National security considerations require the federal government to work with an array of specialized system actors to achieve integrated coverage of threat vectors related to scientific data. These include the Canadian Security Intelligence Service (CSIS), Communications Security Establishment (CSE), Shared Services Canada, the Digital Research Alliance of Canada (DRAC) and CANARIE. In this respect, the Focal Point can facilitate the important work of these organizations.
5. Grow Workforce Capacity and Digital Skills
Develop a skilled workforce to design and operate the digital systems that underpin science activities, and promote data literacy and analytics among scientific data producers and users.
Effective digital systems are vital for boosting national science, technology and innovation performance and for enhancing productivity and the delivery of public services. Their seamless operation requires a specialized workforce, including data architects who connect people with the information they need, and data engineers who ensure data is available, secure and accessible for data scientists, analysts and other data users.
Making the most of scientific data requires a strong emphasis on data literacy — the ability to read, write, communicate and reason with data. It also includes understanding the implications of data, how to analyze it properly, interpret it correctly, and how to use the findings effectively. Cultivating these essential skills within the scientific community is crucial.
5.1. Target Efforts Towards Developing Skilled Workforce Capacity in High-Need Areas
Given the rapid digitalization of science, a shortage of skilled workers is likely to persist. To address this challenge, periodic assessments through the Focal Point should be conducted, evaluating the available specialized workforce and the evolving needs within each domain across Canada. This information can help domain leaders identify areas where workforce development is most urgently needed.
Where appropriate and desired, opportunities should be created for scientists to transition into specialized roles such as data architects or engineers through additional training, facilitating reskilling and increasing workforce capacity.
5.2. Encourage Data Literacy within the Broad Science Community
Digital technologies and platforms are transforming the practice of science, necessitating new skills for science producers and users. In order to address this evolving landscape, support for training in data science and analytics should be provided through the Focal Point with participation from the domain leadership in collaboration with learning institutions and centres of expertise.
Additionally, the concept of scientific data as a national asset should be integrated into the science curriculum and workplace orientation programs for fostering a comprehensive understanding of its significance. This integration should emphasize potential contribution of scientific data, connections between various data-intensive sciences, technology development, innovation and the real economy.
Conclusion
The digitalization of science and everyday life has unlocked unprecedented advances in data collection, analysis, and utilization. Artificial intelligence and machine learning now allow for rapid data processing, driving innovation across all sectors. As a result, data has become a valuable intangible asset, with its true worth realized through reuse, supported by shared infrastructure and harmonized governance frameworks.

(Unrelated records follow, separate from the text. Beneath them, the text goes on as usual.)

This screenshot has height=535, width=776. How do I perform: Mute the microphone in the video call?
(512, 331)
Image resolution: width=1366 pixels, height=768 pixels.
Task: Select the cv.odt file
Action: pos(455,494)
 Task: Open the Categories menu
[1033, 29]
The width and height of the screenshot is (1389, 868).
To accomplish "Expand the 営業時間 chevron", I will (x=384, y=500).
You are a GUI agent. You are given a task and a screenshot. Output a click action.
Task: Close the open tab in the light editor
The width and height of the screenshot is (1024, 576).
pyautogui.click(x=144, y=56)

Within this context, data governance and management have evolved into vital elements of the scientific value chain, enabling new technologies and discoveries. Canada, already recognized for its leadership in artificial intelligence research, has the opportunity to set a global standard in data practices by adopting a national scientific data governance framework.
Given data's crucial role in innovation and national security, the Office of the Chief Science Advisor will monitor national progress and international trends. The recommendations in this report aim to strengthen leadership and interoperability among Canada's data domains, promote standardized tools and enhanced security, and boost data literacy throughout the scientific community.